Miss Manners: If you’re not in line, you’re not in line
DEAR MISS MANNERS: When visiting a bank to be seen by a teller, at what point are you officially in line?
I entered a bank to cash a check, and as I did not need any paperwork, I passed the kiosk where two women were filling out forms, and promptly stood in the line. A few moments later, the women joined me. One began to loudly complain to the other that I had “cut” in front of them.
I listened and then told her that I hadn’t and that she was not ready. You can’t actively wait in line if you are still getting everything in order.
We had a few more words and before it became heated, I left my spot and walked to the very back of the line, which now had five more people who had entered. The whole experience left a bad taste in my mouth. Was I a line-cutter?

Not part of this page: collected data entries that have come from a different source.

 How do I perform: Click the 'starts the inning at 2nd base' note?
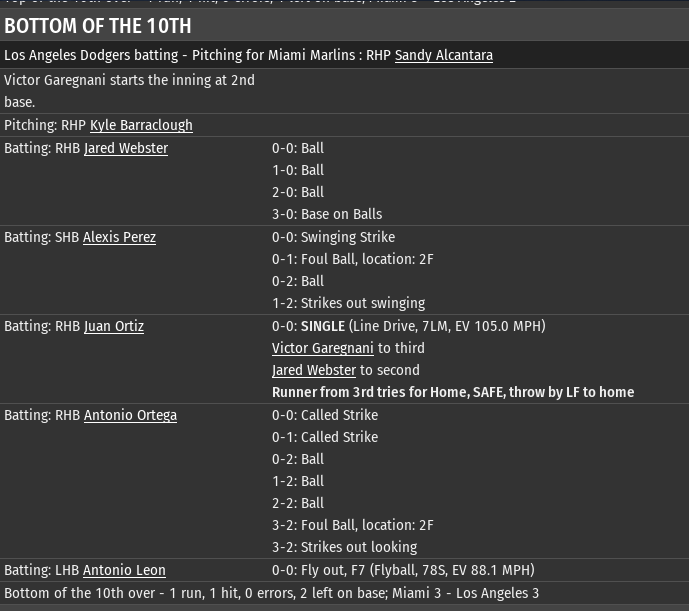pyautogui.click(x=129, y=91)
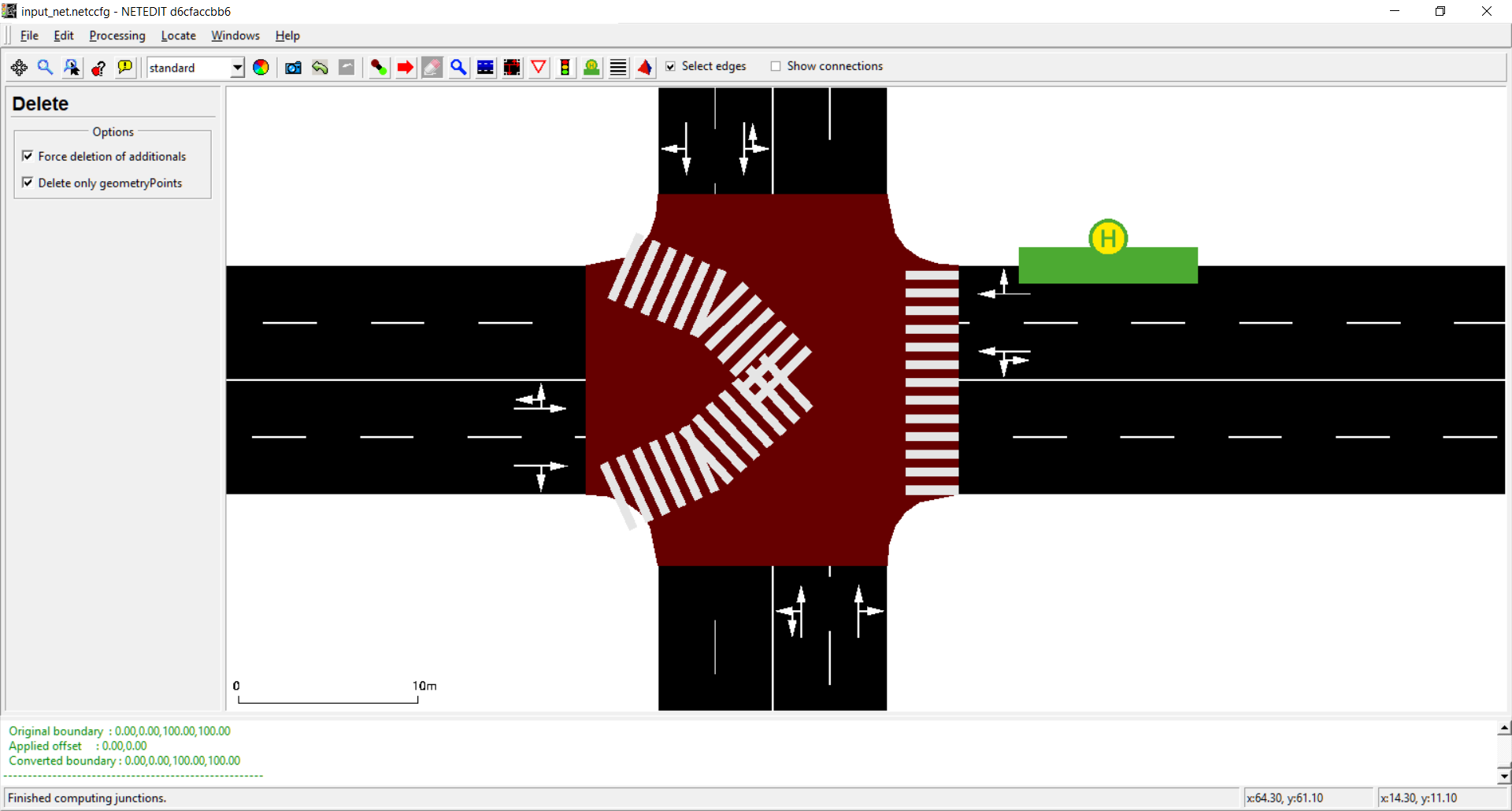Uncheck Delete only geometryPoints option
This screenshot has height=811, width=1512.
tap(28, 183)
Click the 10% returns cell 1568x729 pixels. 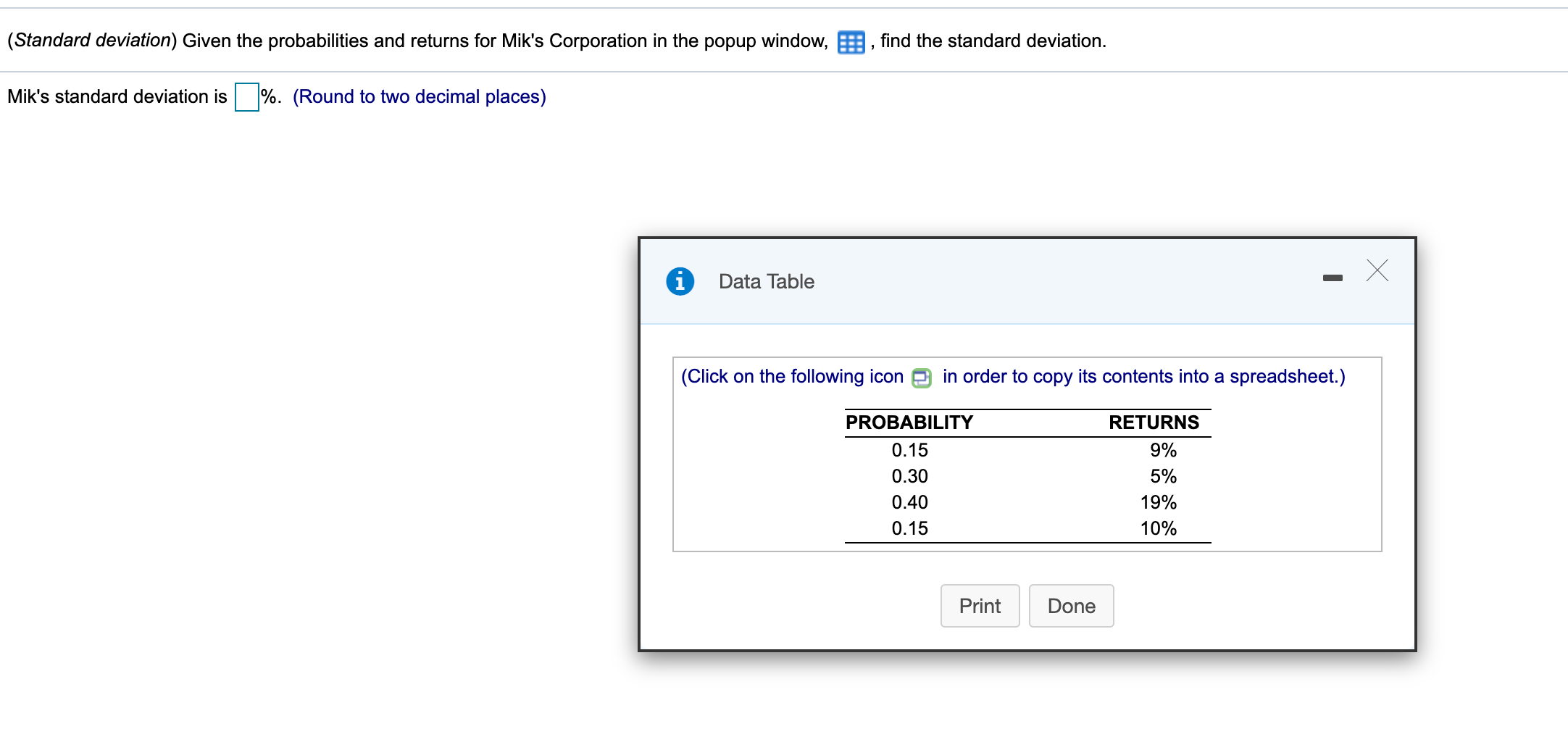(1159, 528)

GENTLE READER: Sometimes a line is a social convention: When multiple lines jump over an aisle and then feed into a single point, both the continuity of the line and the need for alternation are implied. But usually, a line is just a line.
Miss Manners has not, herself, perfected the technique of standing in line, balancing a form on her left hand while writing with her right and shuffling forward with her feet. But she has seen it done.
The people filling out forms elsewhere were not in line, and therefore you did not cut in front of them. But you were prudent to cut out.
DEAR MISS MANNERS: I’ve never experienced a situation where income would dictate the proper manners, but this may be the case.
The CEO’s wife of the company I work for gave me a Mason jar filled with homemade granola, and a cleaning person where I work gave me a Mason jar filled with homemade trail mix. I wrote them thank-you cards and I struggled to tamp down my thanks, as both were really good and I didn’t want to seem like I was “fishing” for more.
Anyway, the CEO and his wife are worth around $100 million and the cleaning person makes slightly above minimum wage. What do I do with the Mason jars?
I know the cleaning person could re-use both of them and the CEO’s wife would probably look at me like I was crazy if I returned a cleaned but empty jar.
GENTLE READER: Espousing, as Miss Manners does, the belief that proper behavior is for the rich, the poor and everyone in between, is different (and truer) than saying that etiquette does not recognize means.
It does recognize them, although sometimes by intentionally ignoring them. Writing a thank-you note to the CEO’s wife was an act of good manners. Writing the same thank-you note to the cleaning person accomplished two such acts: First, you thanked her for the gift; second, you did not confuse her economic status with her dignity as a person. None of this precludes you from performing an additional act — of charity — such as speaking to someone at work about seeing if the cleaning lady could get a raise.
You could also have returned both jars. Financial prudence also exists across people of different means.